Ontem sofri o "ataque" de uma memória mais enterrada no passado que um tesouro de duendes.
Trata-se de uma memória tão difusa que, hoje, ao recordar aquela recordação, fiquei a hesitar sobre se ela me pertence ou a terei pedido emprestada à fértil imaginação com que Deus Nosso Senhor presenteou a minha meninice.
Lembrei-me de um dia ter visto (na Feira de São Mateus, em Viseu?) o Homem Mais Alto do Mundo, o Gigante de Moçambique.
Dei por mim, pequenito, de mão dada a alguém (o meu pai?) dentro de uma tenda de lona mal iluminada com chão de terra batida.
Num pequeno palco de madeira por pintar estava sentado um homem enorme, com uns pés que não pareciam poder ser verdadeiros de tão descomunais. Ao seu lado outro homem, este tão pequenino que, tal como os pés do gigante, também parecia mentira.
O homem pequeno movia-se e sorria com um frenesim próprio da curta distância que separava as diferentes partes do seu corpo.
Alguém falava mas o som das suas palavras não era mais que um ruído de fundo. A imagem do Gigante absorvia tudo o que o rodeava, as coisas à sua volta faziam pouco sentido.
O Gigante levantou-se, muito devagar, em terrível esforço, levantou-se até ficar ali, de pé, meio torto, descaído para o seu lado direito. Tinha um olhar triste e ausente, como se não estivesse ali, o que conferia uma aura ainda mais irreal a toda a cena.

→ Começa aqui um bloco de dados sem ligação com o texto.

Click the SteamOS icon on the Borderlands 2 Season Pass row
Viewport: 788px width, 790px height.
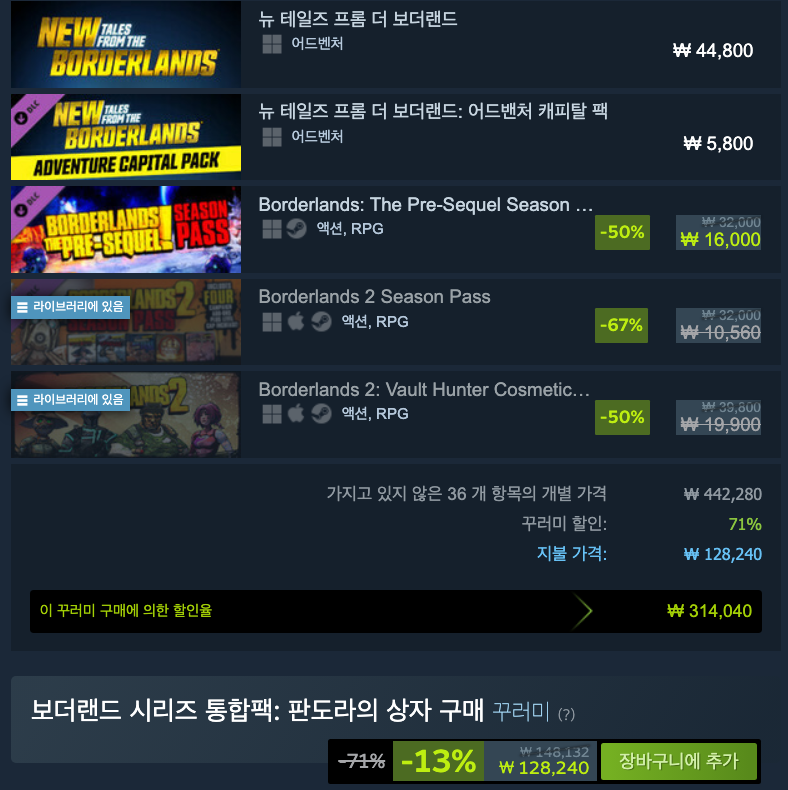(x=321, y=321)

Não tenho a certeza se eu estava mais espantado do que triste, talvez ambas as coisas, em doses equilibradas. Era o primeiro homem negro que via em toda a minha vida e logo havia de ser aquele incrível Gigante.
A minha recordação não é mais do que isto. O resto posso apenas imaginar.
Esta vaga recordação fez-me pensar sobre a natureza estrambólica das imagens que produzo. Que influência poderá ter este episódio na construção do meu imaginário? Se conseguisse recuar no tempo, mergulhando no lodo espesso das memórias, o que iria eu encontrar que pudesse explicar a atracção que tenho pela disformidade, o carinho que sinto pelas coisas feias, o quase amor que destilo pelas coisas horríveis?
Talvez seja melhor continuar esquecido. Talvez esta memória não me pertença. Talvez o meu imaginário seja feito de recordações roubadas. Talvez toda a bizarria que sempre encontro de cada vez que pinto ou desenho seja fruto do momento actual. Talvez seja melhor deixar o passado dormindo a sua morte.
8 comentários:
Pode não ser, mas pode, perfeitamente, ser lembranças de infância! Essa historinha vem bem a calhar em sua biografia de artista!
Ah, agora percebo tudo!
o meu amigo e grande artista Azeitona também ficou tão impressionado com o gigante de Moçambique que uns anos depois de o ter visto teve mesmo de o materializar para lhe dar nova vida, olha(olhem) aqui:
http://the-dear-hunter.blogspot.pt/2011/09/o-mundo-segundo-emilio-azeitona.html
chiça, esqueço-me que esta não é bem a minha cara, mas a nossa.
eu sou o tal dear coiso, Zé para os amigos
Eduardo, vou anotar a ideia.
Jorge, esta é, apenas, uma história.
Zé, o Gigante do Mestre Azeitona é mesmo o Gigante!
Uma boa história não combina com "apenas".. (no comentário)
Beto, ainda estou a pensar no teu comentário.
Tão, tão, tão bonito, este teu post.